Canada's response to Rohingya crisis gets middling grade

An Ottawa human rights organization has given Canada a "C" grade for its efforts in 2018 addressing the Rohingya crisis.

Human rights organization in Ottawa says country needs to do more in 2019

A Rohingya refugee boy carries water in the Kutupalong refugee camp in Cox's Bazar, Bangladesh, on March 22, 2018. (Mohammad Ponir Hossain/Reuters )

An Ottawa human rights organization has given Canada a "C" grade for its efforts in 2018 addressing the Rohingya crisis.

The Rohingya Human Rights Network worked alongside the University of Ottawa's Human Rights Education Centre and the Montreal Institute for Genocide Studies at Concordia University to produce the year-end "report card".

"We think that the government can do obviously much better — and needs to do much better — if lives are to be saved," said Fareed Khan, director of advocacy and media relations.

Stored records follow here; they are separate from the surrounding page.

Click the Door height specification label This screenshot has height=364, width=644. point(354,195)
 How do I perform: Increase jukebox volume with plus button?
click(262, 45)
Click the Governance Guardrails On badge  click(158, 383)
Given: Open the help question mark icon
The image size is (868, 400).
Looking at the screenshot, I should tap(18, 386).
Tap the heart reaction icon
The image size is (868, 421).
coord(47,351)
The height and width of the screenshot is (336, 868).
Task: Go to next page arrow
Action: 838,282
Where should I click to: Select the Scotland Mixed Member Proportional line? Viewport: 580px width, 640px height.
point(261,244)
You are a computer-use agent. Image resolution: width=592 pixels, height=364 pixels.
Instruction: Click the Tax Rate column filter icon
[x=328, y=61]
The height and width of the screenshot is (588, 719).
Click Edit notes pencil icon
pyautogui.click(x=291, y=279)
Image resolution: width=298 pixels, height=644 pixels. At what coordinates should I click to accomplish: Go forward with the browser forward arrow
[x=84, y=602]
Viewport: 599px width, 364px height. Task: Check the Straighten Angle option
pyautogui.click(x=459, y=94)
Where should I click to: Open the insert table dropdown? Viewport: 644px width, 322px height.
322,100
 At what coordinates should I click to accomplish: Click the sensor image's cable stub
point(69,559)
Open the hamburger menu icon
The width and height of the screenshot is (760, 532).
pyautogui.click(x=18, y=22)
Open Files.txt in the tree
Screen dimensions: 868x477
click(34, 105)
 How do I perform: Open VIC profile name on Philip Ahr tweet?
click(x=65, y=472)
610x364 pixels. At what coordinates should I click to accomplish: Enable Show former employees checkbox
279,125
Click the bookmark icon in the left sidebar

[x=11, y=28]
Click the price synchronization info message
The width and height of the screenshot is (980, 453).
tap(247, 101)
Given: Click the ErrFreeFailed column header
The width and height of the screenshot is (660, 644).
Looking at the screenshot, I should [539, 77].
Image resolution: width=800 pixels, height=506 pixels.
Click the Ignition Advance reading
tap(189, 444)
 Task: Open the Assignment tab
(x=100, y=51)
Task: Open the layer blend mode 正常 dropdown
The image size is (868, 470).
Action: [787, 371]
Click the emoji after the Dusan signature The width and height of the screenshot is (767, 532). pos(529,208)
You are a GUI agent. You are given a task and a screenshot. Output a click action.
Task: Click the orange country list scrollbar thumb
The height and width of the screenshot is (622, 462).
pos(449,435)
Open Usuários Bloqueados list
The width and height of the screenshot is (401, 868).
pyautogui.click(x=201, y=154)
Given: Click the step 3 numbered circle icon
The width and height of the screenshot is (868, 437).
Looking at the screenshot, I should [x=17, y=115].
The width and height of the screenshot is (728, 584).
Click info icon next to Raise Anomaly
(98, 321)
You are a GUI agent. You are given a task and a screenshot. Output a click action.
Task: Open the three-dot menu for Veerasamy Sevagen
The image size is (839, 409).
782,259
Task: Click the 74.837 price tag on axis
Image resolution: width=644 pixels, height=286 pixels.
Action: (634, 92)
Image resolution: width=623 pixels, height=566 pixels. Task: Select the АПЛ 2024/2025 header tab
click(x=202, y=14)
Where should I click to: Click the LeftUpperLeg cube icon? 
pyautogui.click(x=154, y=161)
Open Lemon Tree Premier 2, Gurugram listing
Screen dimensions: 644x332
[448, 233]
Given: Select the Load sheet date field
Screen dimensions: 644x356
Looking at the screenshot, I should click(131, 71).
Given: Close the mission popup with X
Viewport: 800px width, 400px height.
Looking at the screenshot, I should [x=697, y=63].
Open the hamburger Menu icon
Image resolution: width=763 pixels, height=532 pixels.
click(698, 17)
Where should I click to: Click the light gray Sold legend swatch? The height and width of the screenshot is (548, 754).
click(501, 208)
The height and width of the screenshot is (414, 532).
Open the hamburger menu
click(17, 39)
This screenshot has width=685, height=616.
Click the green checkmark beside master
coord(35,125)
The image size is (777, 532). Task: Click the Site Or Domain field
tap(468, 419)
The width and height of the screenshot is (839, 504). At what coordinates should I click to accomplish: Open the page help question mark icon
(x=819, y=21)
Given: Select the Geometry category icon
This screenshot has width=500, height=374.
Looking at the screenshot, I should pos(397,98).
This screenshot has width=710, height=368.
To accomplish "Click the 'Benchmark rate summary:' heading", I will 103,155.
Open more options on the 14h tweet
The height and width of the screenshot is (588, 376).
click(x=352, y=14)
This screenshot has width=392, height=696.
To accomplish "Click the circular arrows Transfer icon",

According to the United Nations, since late August 2017, more than 700,000 Rohingya have fled "widespread and systematic ethnic violence" in Myanmar for Bangladesh.

Khan says Canada needs to work more closely with international partners to bring all parties responsible for the violence to justice — not just military leaders. 

"There's been no action taken against civilian leaders, including Aung San Suu Kyi, who were involved and complicit in the atrocities committed," said Khan.

Alex Neve, secretary general of Amnesty International Canada, said he agrees with the general assessment of the report card, pointing to Canada's performance as "reflective of a lack of concerted, meaningful action from the international community as a whole."

"The refugee situation right now is very worrying," he said.

"There are signals all the time that the Bangladesh government is intending to move toward sending [the Rohingya] back to Myanmar as soon as possible. And the international community has simply not done enough."

Prosecuting Myanmar leaders for genocide

Khan said Canadian officials should invoke the UN genocide convention to hold Myanmar's civilian and military leaders to account.

"This is a treaty specifically created to address the exact thing that Myanmar is doing to the Rohingya. It is no different than what happened to Jews in Nazi Germany," Khan said.

He said the treaty doesn't require cooperation with other countries. 

"All it requires is one country to begin the process," he said.

Rohingya refugee women carry baskets of dried out mud to prepare for the monsoon season in Bangladesh. A new report card says Canada needs to do more in 2019 to help Rohingya Muslims facing persecution in Myanmar. (Clodagh Kilcoyne/Reuters )

More action in 2019

Khan said while his report is critical of Canada, it does acknowledge the positive work the country has done to address the crisis.

He said the House of Commons' decision to officially recognize the Rohingya genocide — the "first parliament in the world to do so" — and to revoke Suu Kyi's honorary Canadian citizenship both send a clear message.

Even so, Khan said more needs to be done by Canada in the new year.

"We have to move forward and use the international institutions that are at our disposal and that we have access to."

Neve said Amnesty International would also like to see Canada play a greater leadership role around Rohingya refugees in 2019.

"This is not a crisis that has been solved by any means," he said.